De Niet wist niet dat het daarna zo uit de hand zou lopen. De storm wakkerde zelfs zo hard aan dat dijken het begaven. Zowel Arie de Niet als Willem Ment den Heijer konden dat toen nog niet bevroeden. Laatstgenoemde ging met zijn bemanning de zwaarste en moeilijkste nacht van zijn visserscarrière in. Zij wisten overigens niets van de ramp in Zuidwest-Nederland. Dat hoorden zij pas de week erop bij binnenkomst in IJmuiden.
De loggers SCH-32 en de SCH-195 koersten, met een lading haring aan boord, vanuit Het Kanaal aan op Scheveningen.

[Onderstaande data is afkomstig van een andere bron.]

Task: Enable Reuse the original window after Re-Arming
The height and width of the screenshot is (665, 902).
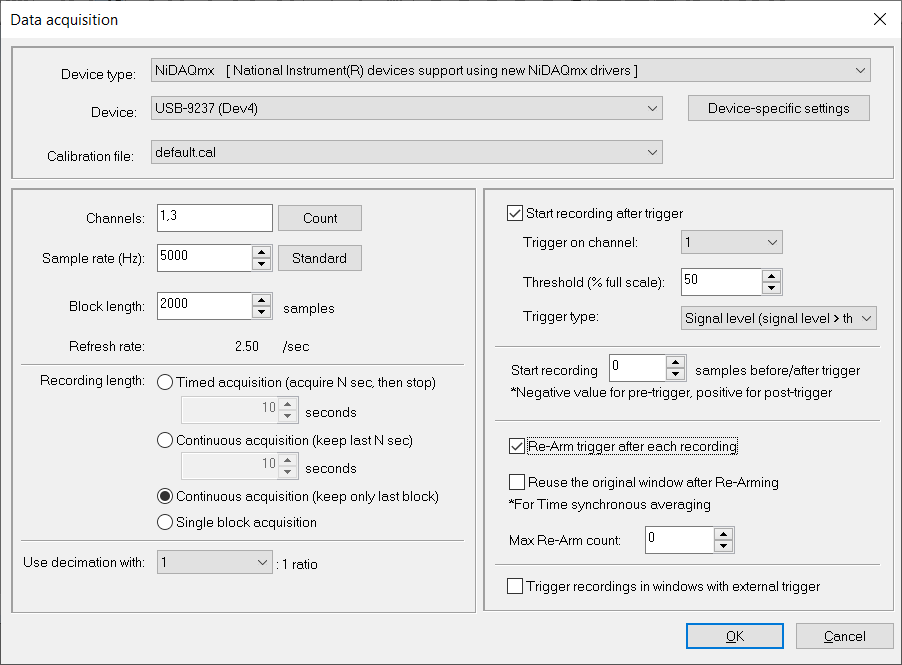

De SCH-195 van rederij Jac. den Dulk & Zonen, was met een 240 pk Rustin iets krachtiger dan de SCH-32. De SCH-32 van rederij A. van der Toorn, waarop Den Heijer het bevel voerde, was een logger zonder bakdek en beschikte over een 200 pk sterke Deutz.
Aanvankelijk stond er een stijve bries uit het zuidwesten en hadden de beide loggers op de thuisstoom de wind af en toe in de bil. Maar naarmate de schepen dichter bij Scheveningen kwamen, ruimde de wind naar het westen en nam hij bovendien in kracht toe. Voordat ze het nauwe gat van de Scheveningse haveningang zouden binnenlopen, hadden ze een paar keer radiocontact gehad over het verslechterende weer. De SCH-195 lag op kop. Arie de Niet manoeuvreerde haar voor de havenhoofden en moest veel moeite doen om niet dwars te vallen. Een motorstoring zou rampzalig zijn geweest.
Eenmaal in de havenkom adviseerde hij Den Heijer om het er maar niet op te wagen. De Niet wist niet waar hij goed aan deed, want de SCH-32 zou met dat advies bijna haar ondergang tegemoet gaan.
Verwoestende golf
Den Heijer bleef buiten en probeerde met veel pijn en moeite de zee te pakken te krijgen om zodoende niet nog verder aan lager wal te raken. De 200 pk Deutz moest de logger op de wind zien te houden. Het lukte, maar naarmate de storm in kracht toenam en ruimde van west naar noordwest, kreeg de SCH-32 het zwaar te verduren. De houten luiken van het haringruim bleken nauwelijks bestand tegen de massa’s water die overkwamen.
Matroos Arie de Ruiter, die zich die reis nog goed kan herinneren, stond op de brug toen monteur Gerrit den Heijer tegen hem zei: ‘Het luchtje klaert op, kik maar’. De Ruiter: ‘Nou, de lucht klaarde niet op, maar er kwam er een aan die op het punt van breken stond. En dat deed ie. Hij brak ter hoogte van de boeg en rolde zo over de hele logger uit. De klauw die de roerketting op zijn plaats moest houden, was finaal afgebroken en we hadden behoorlijk wat schade.’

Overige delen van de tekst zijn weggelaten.